## Problem details
Copy whichever lines of the data hold the word "toolbar".

## Extracted data

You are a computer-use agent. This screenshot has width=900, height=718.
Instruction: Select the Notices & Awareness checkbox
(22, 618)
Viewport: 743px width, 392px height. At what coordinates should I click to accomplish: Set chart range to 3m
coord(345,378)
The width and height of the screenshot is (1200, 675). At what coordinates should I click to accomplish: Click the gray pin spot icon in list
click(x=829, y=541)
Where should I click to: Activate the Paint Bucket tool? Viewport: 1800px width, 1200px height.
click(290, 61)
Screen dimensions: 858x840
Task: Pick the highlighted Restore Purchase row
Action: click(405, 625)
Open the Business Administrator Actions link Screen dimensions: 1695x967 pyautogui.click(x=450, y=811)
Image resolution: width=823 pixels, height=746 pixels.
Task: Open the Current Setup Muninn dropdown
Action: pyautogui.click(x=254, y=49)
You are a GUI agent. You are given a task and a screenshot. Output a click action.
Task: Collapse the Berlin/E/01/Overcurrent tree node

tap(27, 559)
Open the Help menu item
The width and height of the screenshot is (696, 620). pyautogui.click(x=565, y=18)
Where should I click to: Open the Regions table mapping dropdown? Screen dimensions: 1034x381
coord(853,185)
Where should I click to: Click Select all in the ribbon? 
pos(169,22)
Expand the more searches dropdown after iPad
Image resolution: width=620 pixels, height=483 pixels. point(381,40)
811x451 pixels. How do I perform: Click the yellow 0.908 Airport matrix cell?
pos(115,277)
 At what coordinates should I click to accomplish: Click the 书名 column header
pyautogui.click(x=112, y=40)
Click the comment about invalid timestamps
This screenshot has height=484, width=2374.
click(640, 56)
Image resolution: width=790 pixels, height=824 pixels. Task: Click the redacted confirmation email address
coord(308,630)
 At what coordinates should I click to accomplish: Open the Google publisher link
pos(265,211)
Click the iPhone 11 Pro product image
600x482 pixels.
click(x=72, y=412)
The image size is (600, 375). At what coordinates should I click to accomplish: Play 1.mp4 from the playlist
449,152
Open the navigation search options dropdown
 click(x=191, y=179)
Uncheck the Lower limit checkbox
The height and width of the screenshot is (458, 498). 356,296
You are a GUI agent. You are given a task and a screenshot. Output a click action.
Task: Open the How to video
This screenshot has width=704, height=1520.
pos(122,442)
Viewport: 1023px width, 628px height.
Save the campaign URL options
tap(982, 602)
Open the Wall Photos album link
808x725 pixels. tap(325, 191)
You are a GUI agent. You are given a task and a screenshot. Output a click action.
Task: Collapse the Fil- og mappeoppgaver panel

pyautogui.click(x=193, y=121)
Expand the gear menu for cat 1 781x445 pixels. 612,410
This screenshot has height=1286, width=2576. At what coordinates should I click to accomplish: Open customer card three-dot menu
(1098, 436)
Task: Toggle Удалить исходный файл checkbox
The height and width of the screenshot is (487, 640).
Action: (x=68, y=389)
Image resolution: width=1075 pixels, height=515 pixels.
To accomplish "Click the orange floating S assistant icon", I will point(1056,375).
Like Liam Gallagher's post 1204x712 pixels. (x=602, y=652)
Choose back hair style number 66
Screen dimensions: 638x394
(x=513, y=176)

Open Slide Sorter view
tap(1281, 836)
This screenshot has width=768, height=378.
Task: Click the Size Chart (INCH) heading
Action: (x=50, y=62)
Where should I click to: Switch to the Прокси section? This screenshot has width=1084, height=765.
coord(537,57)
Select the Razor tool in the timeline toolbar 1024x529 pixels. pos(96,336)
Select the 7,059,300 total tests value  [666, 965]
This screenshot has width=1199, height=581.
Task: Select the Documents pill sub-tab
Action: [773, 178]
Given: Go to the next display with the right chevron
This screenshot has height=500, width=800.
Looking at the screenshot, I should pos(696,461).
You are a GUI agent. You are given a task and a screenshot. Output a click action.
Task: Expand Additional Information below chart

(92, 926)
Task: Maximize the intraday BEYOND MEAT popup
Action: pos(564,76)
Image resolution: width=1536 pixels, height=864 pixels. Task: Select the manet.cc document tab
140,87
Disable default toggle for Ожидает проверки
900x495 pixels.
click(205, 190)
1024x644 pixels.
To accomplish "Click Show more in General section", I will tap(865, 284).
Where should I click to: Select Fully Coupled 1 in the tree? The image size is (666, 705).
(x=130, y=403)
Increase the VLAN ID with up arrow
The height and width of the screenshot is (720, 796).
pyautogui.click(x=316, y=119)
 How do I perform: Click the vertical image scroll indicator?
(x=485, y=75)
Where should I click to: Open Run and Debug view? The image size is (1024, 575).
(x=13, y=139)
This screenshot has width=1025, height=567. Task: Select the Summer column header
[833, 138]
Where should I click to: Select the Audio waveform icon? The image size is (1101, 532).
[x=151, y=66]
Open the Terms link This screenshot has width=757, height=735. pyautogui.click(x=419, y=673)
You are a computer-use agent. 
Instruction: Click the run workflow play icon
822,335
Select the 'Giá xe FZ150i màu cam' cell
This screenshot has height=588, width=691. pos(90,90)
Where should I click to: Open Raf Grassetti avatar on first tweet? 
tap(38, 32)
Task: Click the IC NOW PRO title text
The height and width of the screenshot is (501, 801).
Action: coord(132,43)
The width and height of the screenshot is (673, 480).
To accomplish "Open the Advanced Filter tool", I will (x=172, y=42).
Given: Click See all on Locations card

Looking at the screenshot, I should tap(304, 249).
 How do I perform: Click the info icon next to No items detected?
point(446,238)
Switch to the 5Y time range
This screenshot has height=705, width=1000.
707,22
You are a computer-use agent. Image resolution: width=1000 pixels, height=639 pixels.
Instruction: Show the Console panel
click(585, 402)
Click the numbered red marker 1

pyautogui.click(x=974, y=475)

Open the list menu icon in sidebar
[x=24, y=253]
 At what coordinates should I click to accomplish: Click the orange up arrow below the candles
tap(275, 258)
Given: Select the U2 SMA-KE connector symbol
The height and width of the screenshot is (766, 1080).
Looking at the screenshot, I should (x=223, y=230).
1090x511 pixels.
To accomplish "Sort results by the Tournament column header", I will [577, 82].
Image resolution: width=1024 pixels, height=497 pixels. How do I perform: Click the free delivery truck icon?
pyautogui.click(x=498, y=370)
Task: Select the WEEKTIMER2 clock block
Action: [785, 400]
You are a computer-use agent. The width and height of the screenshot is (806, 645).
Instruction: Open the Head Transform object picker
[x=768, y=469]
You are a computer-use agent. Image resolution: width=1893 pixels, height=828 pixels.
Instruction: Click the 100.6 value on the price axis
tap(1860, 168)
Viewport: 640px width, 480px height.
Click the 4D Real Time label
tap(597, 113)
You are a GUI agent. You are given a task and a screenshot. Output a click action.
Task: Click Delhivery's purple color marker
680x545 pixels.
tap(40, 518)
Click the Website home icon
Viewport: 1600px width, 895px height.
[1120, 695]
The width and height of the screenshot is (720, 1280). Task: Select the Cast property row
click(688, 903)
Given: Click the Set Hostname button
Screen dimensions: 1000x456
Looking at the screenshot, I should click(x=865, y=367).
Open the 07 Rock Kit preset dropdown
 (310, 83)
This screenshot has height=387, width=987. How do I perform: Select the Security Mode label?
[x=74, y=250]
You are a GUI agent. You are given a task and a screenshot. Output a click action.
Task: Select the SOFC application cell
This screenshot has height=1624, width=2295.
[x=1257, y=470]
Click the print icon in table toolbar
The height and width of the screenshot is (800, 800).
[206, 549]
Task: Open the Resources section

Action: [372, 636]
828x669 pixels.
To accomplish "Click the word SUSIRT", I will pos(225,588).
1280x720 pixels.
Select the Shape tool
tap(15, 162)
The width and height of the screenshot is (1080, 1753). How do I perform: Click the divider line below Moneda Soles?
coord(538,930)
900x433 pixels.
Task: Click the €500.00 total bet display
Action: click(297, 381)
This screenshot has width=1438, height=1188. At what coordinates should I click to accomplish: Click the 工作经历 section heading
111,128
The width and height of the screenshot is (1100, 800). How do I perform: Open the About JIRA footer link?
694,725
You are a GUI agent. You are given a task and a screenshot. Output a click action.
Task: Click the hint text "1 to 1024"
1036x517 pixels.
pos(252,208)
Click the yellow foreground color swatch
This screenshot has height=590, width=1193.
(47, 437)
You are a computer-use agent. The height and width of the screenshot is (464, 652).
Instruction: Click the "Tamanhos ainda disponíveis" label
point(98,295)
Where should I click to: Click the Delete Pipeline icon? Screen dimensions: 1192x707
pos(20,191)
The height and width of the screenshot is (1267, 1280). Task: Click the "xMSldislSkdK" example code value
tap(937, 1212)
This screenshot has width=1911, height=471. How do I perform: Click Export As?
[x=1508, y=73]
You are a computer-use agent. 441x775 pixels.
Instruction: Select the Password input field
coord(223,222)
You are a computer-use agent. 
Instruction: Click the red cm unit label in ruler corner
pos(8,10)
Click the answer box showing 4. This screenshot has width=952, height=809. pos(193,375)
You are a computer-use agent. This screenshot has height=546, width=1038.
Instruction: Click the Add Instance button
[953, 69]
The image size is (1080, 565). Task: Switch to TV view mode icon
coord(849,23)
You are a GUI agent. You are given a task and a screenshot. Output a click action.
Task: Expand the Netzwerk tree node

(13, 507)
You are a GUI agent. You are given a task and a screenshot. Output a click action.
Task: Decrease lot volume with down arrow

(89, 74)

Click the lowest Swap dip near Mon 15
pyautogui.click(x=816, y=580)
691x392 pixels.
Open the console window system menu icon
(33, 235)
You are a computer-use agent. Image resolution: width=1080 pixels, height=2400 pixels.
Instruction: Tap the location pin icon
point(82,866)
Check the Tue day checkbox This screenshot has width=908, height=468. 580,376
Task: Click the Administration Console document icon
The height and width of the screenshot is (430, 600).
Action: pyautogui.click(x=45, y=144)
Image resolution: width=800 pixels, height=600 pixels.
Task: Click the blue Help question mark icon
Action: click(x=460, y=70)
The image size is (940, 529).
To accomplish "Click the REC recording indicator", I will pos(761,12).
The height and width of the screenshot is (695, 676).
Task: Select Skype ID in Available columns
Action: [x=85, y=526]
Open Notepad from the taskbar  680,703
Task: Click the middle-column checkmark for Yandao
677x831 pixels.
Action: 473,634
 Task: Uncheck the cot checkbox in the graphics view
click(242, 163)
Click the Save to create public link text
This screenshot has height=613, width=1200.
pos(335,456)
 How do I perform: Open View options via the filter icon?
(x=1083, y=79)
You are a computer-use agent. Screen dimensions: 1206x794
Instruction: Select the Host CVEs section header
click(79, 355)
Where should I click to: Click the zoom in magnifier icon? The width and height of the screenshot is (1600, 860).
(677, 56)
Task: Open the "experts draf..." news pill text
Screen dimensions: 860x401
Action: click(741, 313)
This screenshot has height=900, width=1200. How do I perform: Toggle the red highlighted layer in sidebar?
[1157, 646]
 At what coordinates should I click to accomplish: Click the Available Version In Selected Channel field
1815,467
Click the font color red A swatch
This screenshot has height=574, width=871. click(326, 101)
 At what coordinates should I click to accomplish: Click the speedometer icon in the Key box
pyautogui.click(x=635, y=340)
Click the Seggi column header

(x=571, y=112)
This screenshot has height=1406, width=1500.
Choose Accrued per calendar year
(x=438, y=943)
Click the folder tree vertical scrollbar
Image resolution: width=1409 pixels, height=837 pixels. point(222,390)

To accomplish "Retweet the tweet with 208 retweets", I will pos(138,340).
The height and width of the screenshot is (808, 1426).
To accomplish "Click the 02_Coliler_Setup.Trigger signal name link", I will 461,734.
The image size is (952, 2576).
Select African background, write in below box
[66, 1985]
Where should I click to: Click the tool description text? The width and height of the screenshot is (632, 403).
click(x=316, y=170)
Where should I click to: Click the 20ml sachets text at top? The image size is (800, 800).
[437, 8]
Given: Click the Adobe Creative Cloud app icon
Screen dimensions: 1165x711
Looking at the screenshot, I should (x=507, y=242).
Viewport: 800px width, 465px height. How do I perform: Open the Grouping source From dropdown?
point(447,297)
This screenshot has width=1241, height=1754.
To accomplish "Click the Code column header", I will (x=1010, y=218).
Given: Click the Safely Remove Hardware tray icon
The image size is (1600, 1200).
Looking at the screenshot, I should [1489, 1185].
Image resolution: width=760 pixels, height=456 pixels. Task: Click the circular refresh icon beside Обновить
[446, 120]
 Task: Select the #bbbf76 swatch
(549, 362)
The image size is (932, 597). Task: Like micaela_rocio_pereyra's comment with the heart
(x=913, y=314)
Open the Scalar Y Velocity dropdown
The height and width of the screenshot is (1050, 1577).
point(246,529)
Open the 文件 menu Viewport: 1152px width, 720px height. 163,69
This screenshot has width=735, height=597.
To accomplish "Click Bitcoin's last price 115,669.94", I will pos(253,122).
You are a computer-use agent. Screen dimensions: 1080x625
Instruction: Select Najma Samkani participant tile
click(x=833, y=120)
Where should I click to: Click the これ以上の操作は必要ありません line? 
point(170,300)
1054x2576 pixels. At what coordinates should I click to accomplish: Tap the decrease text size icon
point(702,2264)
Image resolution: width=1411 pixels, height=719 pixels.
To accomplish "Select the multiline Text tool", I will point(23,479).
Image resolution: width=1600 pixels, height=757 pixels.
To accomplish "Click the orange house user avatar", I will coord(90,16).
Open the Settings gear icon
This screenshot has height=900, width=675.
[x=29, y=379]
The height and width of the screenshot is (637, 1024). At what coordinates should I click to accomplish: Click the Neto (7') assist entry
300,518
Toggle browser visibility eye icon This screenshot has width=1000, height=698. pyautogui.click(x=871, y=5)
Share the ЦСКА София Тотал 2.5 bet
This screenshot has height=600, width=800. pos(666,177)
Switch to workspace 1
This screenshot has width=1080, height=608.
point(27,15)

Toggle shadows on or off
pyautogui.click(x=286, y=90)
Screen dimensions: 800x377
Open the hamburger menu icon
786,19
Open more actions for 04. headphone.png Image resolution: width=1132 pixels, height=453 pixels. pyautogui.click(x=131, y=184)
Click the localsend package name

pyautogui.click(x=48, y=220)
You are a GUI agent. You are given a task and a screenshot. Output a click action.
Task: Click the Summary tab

## Solution to this exercise
Select the Razor tool in the timeline toolbar 1024x529 pixels. pos(96,336)
Click the print icon in table toolbar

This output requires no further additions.